◆ Supplied data
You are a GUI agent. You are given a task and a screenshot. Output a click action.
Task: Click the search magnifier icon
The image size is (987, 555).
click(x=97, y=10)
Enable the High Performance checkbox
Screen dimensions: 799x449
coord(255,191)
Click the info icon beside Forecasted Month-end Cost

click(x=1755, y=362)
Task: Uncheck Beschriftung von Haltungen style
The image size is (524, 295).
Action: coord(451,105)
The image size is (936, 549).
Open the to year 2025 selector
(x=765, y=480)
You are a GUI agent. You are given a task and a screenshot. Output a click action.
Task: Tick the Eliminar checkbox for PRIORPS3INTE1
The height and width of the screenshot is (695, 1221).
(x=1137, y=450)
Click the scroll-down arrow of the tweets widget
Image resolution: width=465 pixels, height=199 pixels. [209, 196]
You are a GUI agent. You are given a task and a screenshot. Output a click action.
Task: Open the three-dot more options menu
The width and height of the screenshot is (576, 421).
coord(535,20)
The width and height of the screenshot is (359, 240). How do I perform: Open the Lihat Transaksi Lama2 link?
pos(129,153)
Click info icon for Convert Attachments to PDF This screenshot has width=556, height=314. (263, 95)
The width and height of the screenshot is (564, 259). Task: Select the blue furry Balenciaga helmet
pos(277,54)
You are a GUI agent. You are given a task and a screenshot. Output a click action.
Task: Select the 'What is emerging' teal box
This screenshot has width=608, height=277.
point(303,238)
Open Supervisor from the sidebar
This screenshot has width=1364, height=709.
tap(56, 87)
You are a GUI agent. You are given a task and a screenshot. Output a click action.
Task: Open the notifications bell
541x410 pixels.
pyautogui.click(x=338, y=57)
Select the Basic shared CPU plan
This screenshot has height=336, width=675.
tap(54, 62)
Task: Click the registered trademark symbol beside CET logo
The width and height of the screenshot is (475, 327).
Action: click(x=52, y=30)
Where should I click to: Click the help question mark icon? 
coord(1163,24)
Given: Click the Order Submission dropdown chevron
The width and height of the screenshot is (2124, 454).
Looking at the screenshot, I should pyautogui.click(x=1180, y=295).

◆ What to work on
Copy every line of the data above that contains the word "Open", matching case exactly.

◆ Answer to this task
Open the to year 2025 selector
Task: Open the three-dot more options menu
The width and height of the screenshot is (359, 240). How do I perform: Open the Lihat Transaksi Lama2 link?
Open Supervisor from the sidebar
Task: Open the notifications bell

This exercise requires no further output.